_SUPPLIED PASSAGE_.
================================
X. VARIOUS TEXTS. -- We hardly know more than the names of a crowd of authors of some rare fragments from astrological treatises: Thrasyllus, Dorotheus of Sidon, Annubion, Hipparchus (earlier than Firmicus), Odapsos, Antiochus of Athens, Protagoras of Nicaea, Apollonius of Laodicea, Apollinarius (earlier than Hephaestion, than Paul of Alexandria, than the scholia of Ptolemy). Hephaestion alone preserves more than three hundred verses of Dorotheus of Sidon, his principle guide to the *k a t a r c a _*. Cf. the four fragments of Dorotheus and of an Annubion, at the end of Manetho in Koechly (Lips., 1858, pp. 113-117).
Fragments of other authors just as unknown have been published by A. Ludwich, Maximi et Ammonis carminum de actionum auspiciis (a translation of the title *P e r _ k a t a r c ¢ n *) reliquiae. Accedunt Anecdota astrologica. Lips., 1877, 126 pp. in-12. A particularly interesting opuscule, since it treats astrology from a Christian and Platonic point of view, is the dialog:
Anonymi christiani Hermippus de Astrologia dialogus (libri II), edited, first by O. D. Bloch (Havigne, 1830), later by G. Kroll and P. Viereck, Lips., 1895.
The Egyptian papyri furnish us with technical documents, themes of geniture, some earlier than Ptolemy. Published under various names, as they are discovered, they are now reunited in the first volume of Greek Papyri in the British Museum: catalog, with texts, edited by F. G. Kenyon, London, 1893. (A second volume, which appeared in 1898, has no astrological texts). These are, in order by presumed date:
1) Papyrus CXXX (pp. 132-139), unedited before Kenyon, dating to the third year of Titus (AD 81). Theme of geniture of Titus Pitenius, preceded by an exhortation to remain faithful to the rules of the ancient Egyptians.
================================
_INPUT DATA_.

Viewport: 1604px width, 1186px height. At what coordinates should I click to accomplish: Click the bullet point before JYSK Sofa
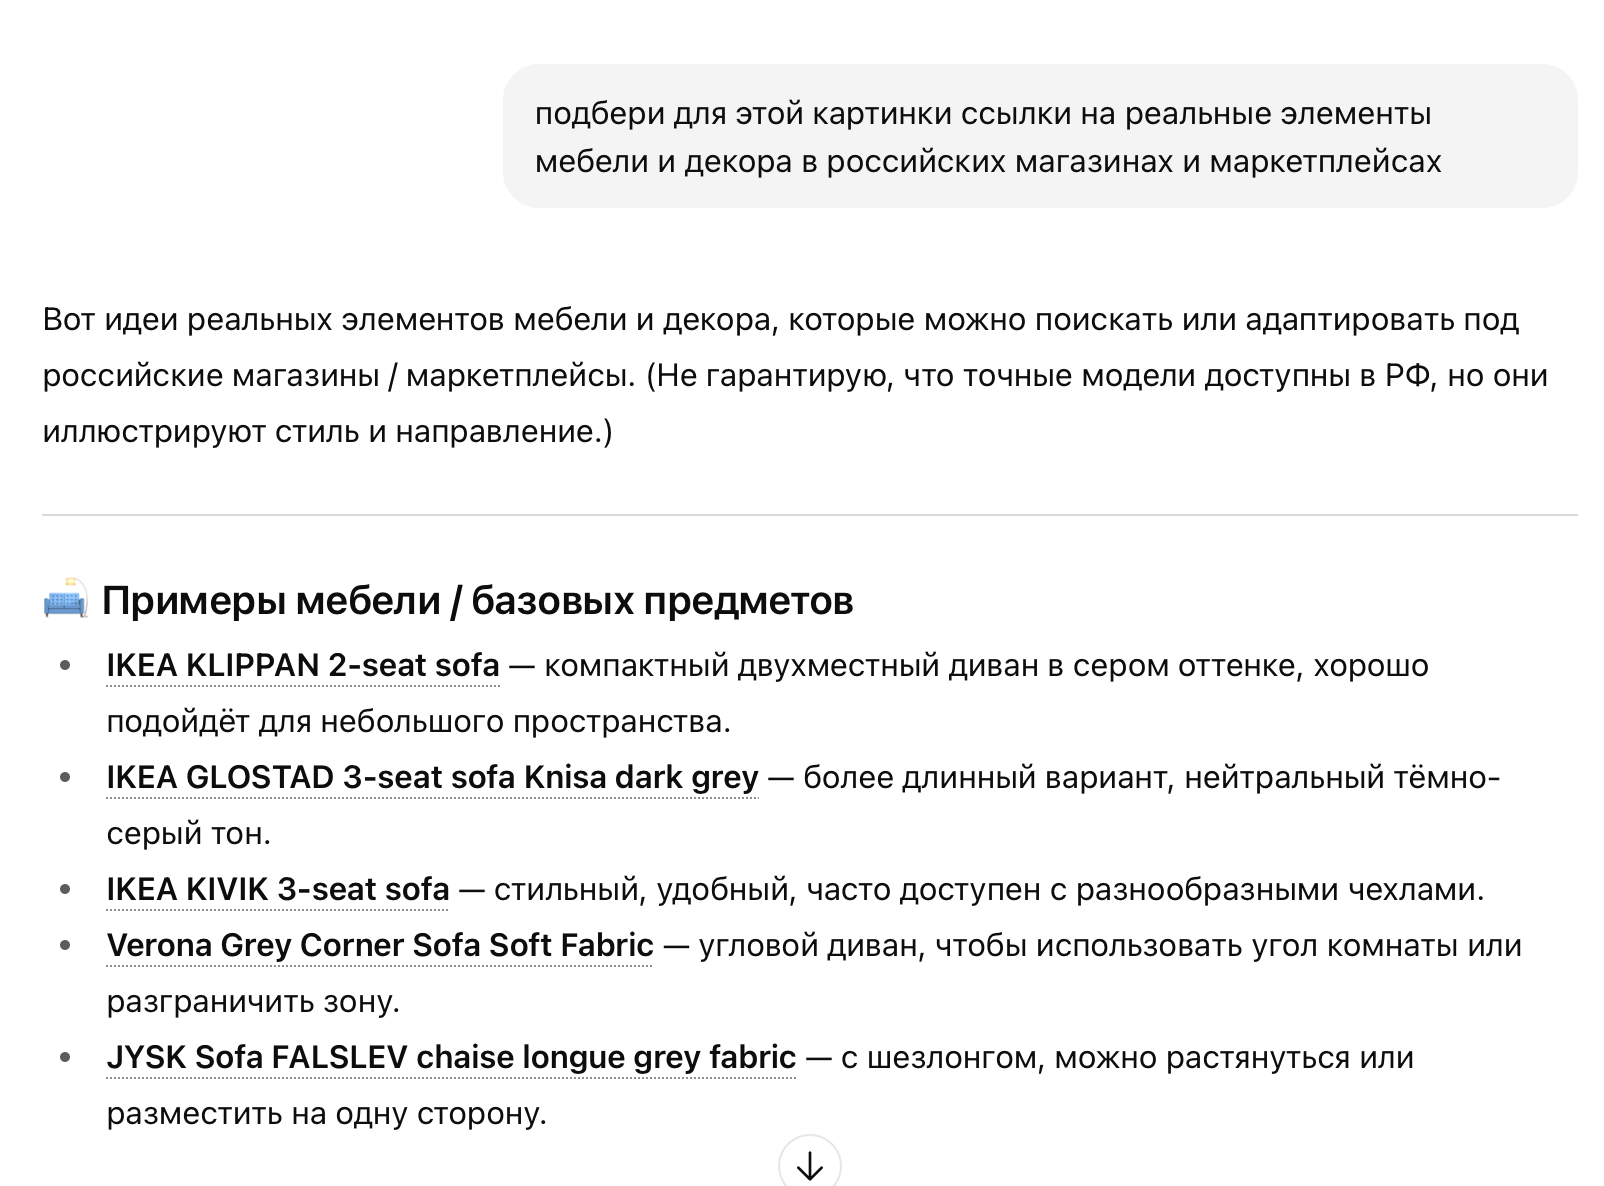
================================
_WHAT THE TASK REQUIRES_.
Translate this sentence from the passage on astrological texts into Spanish: "The Egyptian papyri furnish us with technical documents, themes of geniture, some earlier than Ptolemy."

_SOLUTION FOR THIS PROBLEM_.
Los papiros egipcios nos proporcionan documentos técnicos, temas de genitura, algunos anteriores a Ptolomeo.